She thinks! Mr. Byrd stared at his companion for a minute in silence. She thinks! Then there was a possibility, it seems, that it was only her thought, and that Mr. Mansell was not really the culpable man he had been brought to consider him.
But here an exclamation, uttered by Mr. Ferris, called their attention back to that gentleman. He was reading a letter which had evidently been just brought in, and his expression was one of amazement, mixed with doubt. As they looked toward him they met his eye, that had a troubled and somewhat abashed expression, which convinced them that the communication he held in his hand was in some way connected with the matter under consideration.
Surprised themselves, they unconsciously started forward, when, in a dry and not altogether pleased tone, the District Attorney observed:
"This affair seems to be full of coincidences. You talk of a missing link, and it is immediately thrust under your nose. Read that!"

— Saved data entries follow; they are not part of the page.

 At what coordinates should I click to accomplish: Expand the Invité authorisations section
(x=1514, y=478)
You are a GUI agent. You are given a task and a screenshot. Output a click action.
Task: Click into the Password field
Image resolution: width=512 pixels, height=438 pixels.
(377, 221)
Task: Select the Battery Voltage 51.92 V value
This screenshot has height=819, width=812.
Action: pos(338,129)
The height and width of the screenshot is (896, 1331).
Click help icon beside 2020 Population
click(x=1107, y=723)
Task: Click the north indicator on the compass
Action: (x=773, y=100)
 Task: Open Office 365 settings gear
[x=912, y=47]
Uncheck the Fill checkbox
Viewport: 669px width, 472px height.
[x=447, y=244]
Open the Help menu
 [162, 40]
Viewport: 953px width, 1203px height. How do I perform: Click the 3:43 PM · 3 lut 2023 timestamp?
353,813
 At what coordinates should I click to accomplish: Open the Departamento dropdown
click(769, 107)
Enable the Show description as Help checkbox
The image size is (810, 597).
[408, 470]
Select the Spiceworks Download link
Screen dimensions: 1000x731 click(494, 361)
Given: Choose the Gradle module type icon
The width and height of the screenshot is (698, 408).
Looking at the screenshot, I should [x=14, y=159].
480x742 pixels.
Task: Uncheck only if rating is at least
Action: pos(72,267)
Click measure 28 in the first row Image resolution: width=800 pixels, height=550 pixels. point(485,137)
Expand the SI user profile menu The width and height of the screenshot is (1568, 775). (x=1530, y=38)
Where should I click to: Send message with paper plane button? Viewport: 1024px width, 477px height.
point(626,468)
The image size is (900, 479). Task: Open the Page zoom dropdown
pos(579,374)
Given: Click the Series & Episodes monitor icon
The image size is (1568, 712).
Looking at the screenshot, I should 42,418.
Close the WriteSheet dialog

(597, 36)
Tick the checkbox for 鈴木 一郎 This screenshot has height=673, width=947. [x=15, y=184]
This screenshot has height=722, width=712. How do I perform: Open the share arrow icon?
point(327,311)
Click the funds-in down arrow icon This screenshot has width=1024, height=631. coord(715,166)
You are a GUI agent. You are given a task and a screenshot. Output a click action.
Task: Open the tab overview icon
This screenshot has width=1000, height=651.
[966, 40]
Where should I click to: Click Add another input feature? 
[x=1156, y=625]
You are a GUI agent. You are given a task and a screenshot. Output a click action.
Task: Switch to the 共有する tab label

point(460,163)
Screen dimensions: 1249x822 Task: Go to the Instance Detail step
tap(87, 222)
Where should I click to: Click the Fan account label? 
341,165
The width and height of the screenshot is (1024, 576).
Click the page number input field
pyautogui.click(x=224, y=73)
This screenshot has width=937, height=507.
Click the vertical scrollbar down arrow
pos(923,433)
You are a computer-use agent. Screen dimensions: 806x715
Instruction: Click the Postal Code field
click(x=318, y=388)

And he pushed toward them the following epistle, roughly scrawled on a sheet of common writing-paper:
If Mr. Ferris is anxious for justice, and can believe that suspicion does not always attach itself to the guilty, let him, or some one whose business it is, inquire of Miss Imogene Dare, of this town, how she came to claim as her own the ring that was picked up on the floor of Mrs. Clemmens' house.
"Well!" cried Mr. Byrd, glancing at Hickory, "what are we to think of this?"
"Looks like the work of old Sally Perkins," observed the other, pointing out the lack of date and signature.
"So it does," acquiesced Mr. Byrd, in a relieved tone. "The miserable old wretch is growing impatient."
But Mr. Ferris, with a gloomy frown, shortly said:
"The language is not that of an ignorant old creature like Sally Perkins, whatever the writing may be. Besides, how could she have known about the ring? The persons who were present at the time it was picked up are not of the gossiping order."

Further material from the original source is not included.